New research published in the journal Geoscience Frontiers highlights the cyclic patterns of geologic activity on Earth. Scientists from New York University report findings from an analysis of major geological events over the last 260 million years, saying that Earth appears to follow a 27.5-million-year cycle.
“Many geologists believe that geological events are random over time. But our study provides statistical evidence for a common cycle, suggesting that these geologic events are correlated and not random," said lead study author Michael Rampino, a geologist and professor in New York University's Department of Biology.
With renewed age-dating data available from improvements in radio-isotopic dating techniques, Rampino, along with co-authors Yuhong Zhu of NYU's Center for Data Science and Ken Caldeira of the Carnegie Institution for Science, analyzed the ages of 89 major geological events of the last 260 million years. Major geologic events can include volcanic flood-basalt eruptions, marine and land extinctions, anoxic/hypoxic oceanic conditions, sea-level fluctuations, and changes or reorganization in the Earth's tectonic plates.

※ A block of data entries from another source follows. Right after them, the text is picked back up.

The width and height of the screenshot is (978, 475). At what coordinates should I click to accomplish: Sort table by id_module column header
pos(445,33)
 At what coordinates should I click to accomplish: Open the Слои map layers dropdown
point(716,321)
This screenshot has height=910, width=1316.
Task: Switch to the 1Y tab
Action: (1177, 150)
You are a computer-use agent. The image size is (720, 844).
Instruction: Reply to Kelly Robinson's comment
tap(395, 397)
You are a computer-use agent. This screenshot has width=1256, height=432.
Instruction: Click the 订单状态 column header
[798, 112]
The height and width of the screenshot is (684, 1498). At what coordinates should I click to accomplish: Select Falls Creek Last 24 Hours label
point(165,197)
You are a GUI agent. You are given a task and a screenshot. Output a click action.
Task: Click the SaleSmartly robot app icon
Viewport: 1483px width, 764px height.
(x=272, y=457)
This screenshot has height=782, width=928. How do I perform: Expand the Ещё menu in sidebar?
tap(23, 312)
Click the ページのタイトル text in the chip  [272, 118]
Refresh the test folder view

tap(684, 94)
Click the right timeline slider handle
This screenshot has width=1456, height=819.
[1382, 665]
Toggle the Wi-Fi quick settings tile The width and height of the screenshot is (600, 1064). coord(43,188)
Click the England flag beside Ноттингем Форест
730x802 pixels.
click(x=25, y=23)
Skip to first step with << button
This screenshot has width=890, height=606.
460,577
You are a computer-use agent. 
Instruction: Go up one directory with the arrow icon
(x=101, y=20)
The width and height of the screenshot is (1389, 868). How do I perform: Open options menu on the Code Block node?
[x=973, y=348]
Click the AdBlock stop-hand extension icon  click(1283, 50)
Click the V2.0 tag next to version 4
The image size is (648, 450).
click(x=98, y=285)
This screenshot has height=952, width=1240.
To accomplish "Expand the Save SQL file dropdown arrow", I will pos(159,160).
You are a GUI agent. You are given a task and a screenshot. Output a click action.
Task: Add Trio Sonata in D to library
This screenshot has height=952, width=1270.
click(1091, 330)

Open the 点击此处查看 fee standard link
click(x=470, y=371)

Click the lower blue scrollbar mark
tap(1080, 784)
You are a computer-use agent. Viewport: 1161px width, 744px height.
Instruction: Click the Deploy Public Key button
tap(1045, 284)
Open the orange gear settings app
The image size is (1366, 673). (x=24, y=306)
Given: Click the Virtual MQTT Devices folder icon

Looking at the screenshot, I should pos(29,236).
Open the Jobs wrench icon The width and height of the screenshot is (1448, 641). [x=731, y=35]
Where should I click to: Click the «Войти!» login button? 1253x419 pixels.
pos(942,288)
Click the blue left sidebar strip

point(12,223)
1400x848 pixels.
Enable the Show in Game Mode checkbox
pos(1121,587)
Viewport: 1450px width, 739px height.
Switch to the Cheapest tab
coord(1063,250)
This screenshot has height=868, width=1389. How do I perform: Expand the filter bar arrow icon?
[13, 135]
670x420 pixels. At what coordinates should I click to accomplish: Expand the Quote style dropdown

They found patterns in historical geologic events throughout this time period, revealing cyclical clusters of events grouped in pulses of approximately 27.5 million years apart. They point out the most recent pulse as occurring roughly 7 million years ago.
“These cyclic pulses of tectonics and climate change may be the result of geophysical processes related to the dynamics of plate tectonics and mantle plumes, or might alternatively be paced by astronomical cycles associated with the Earth’s motions in the Solar System and the Galaxy,” write the authors.
"Whatever the origins of these cyclical episodes, our findings support the case for a largely periodic, coordinated, and intermittently catastrophic geologic record, which is a departure from the views held by many geologists," concludes Rampino.